Kernel Vectorization query

Altera_Forum · ‎01-03-2014

Hi,

I am trying to incorporate the kernel vectorization optimization

I get the following compiler warning

Compiler Warning: Kernel is vectorized but there exist loads/stores that cannot be vectorized. This may reduce performance.

The following are the details:

Global thread dimension: 240 x 540

Local Work grp dimension 240 x 1

Input dimension 1920 x 1080

I used following attributes

_attribute__((num_simd_work_items(4)))

__attribute__((reqd_work_group_size(240,1,1)))

input loading code snippet :

for(UInt32 i = 0 ; i < 8; i++)

{

tempin[lidx + i * 240] = input[lidx + i * 240];

}

where

lidx: local_work_id in x direction with max val as 239 (since Local wrg grp dim 240 x 1)
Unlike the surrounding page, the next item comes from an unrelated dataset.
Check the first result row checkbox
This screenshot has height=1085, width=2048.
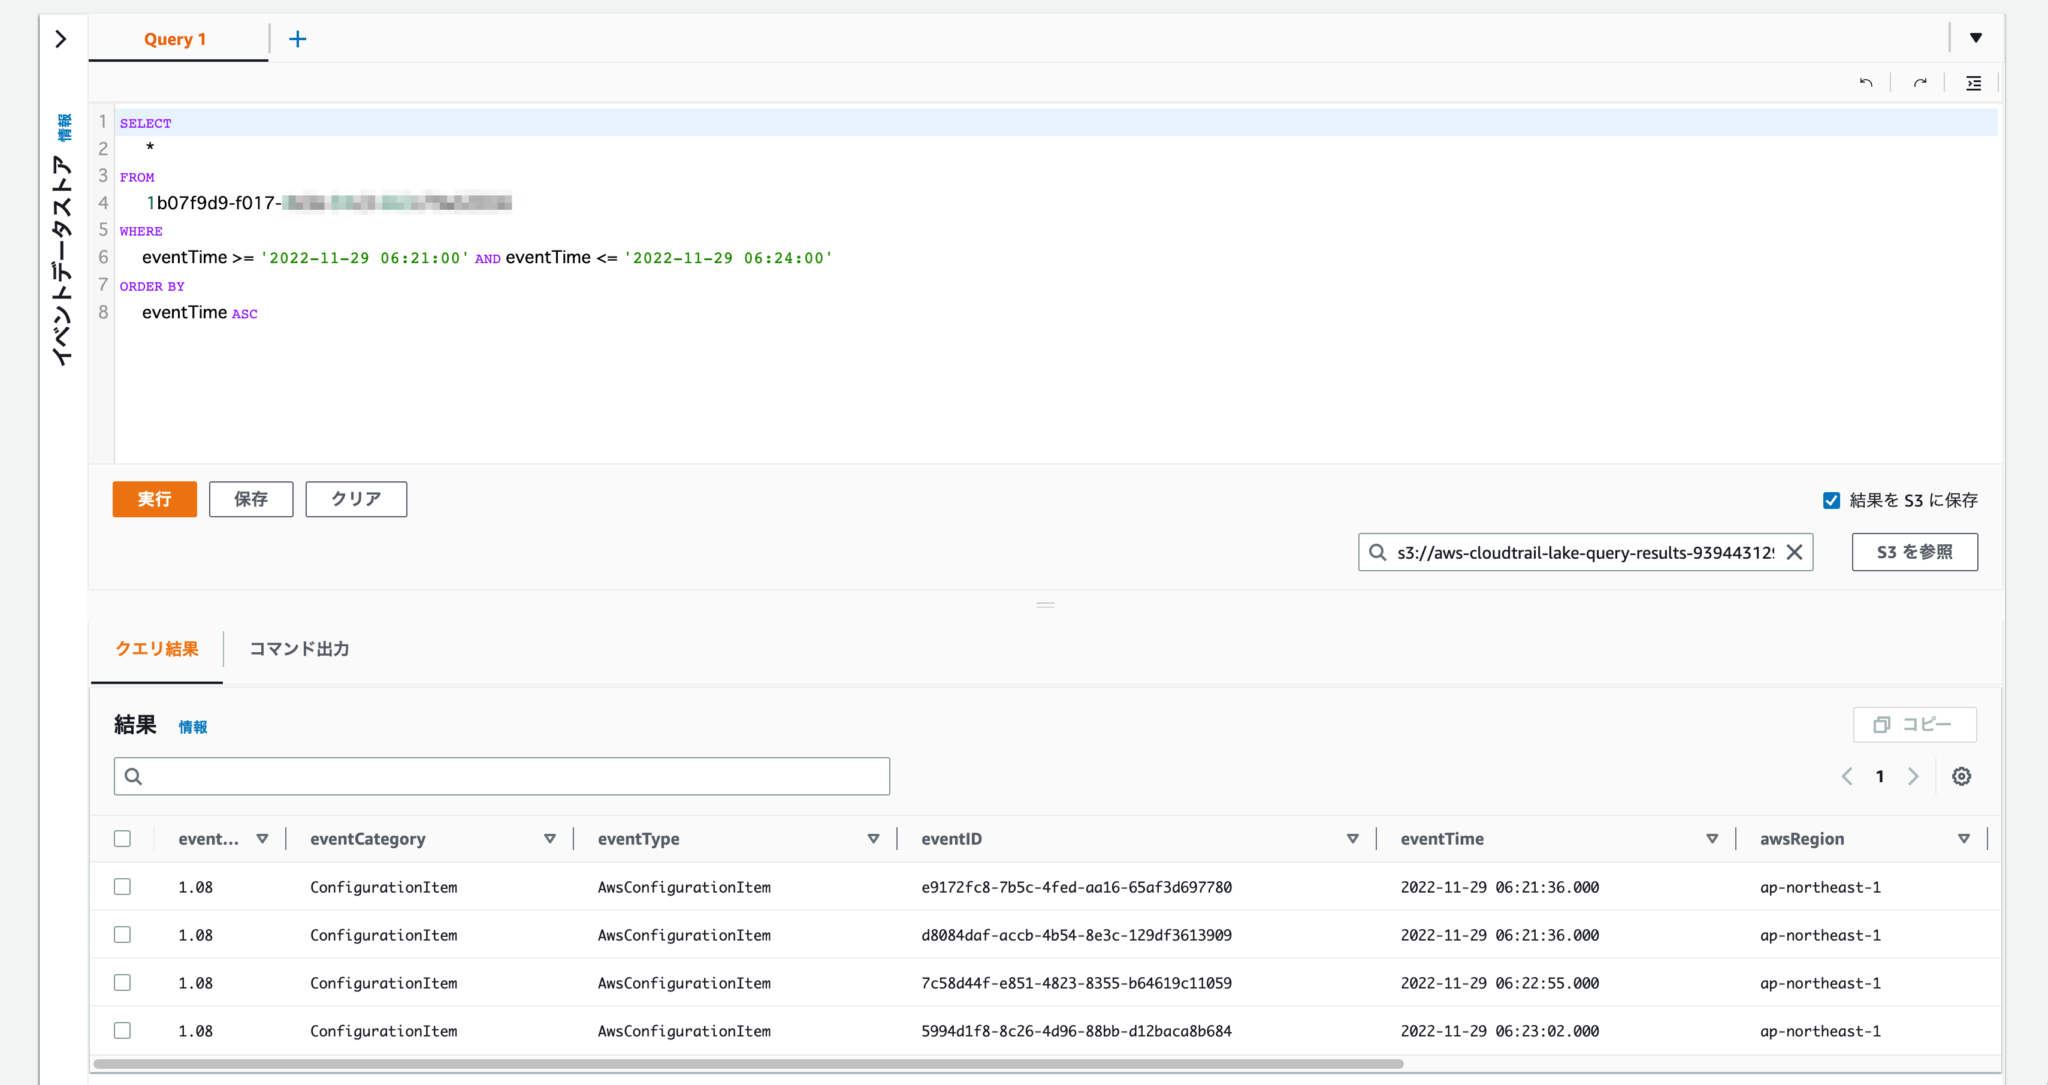(x=122, y=886)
tempin is a local memory buffer which is used for per workgrp computation

Can anyone suggest way to avoid this warning.............?

Let me know if I have to furnish any more details ......

Thanks

Neelakandan

Altera_Forum · ‎01-03-2014

reqd_work_group_size might be set to be the power of 2, 240 is not normal.

Altera_Forum · ‎01-05-2014

Hi

Even after specifying the required work group size as a power of 2 (Instead of 240 I specified it as 256), I get the same warning message...

Can there be any other reason ?

Thanks

Altera_Forum · ‎01-06-2014

It is about "lidx + i * 240", the AOC cannot analyze them effectively, which leads to suboptimal performance.

You may try the "#prama unroll" before the for loop.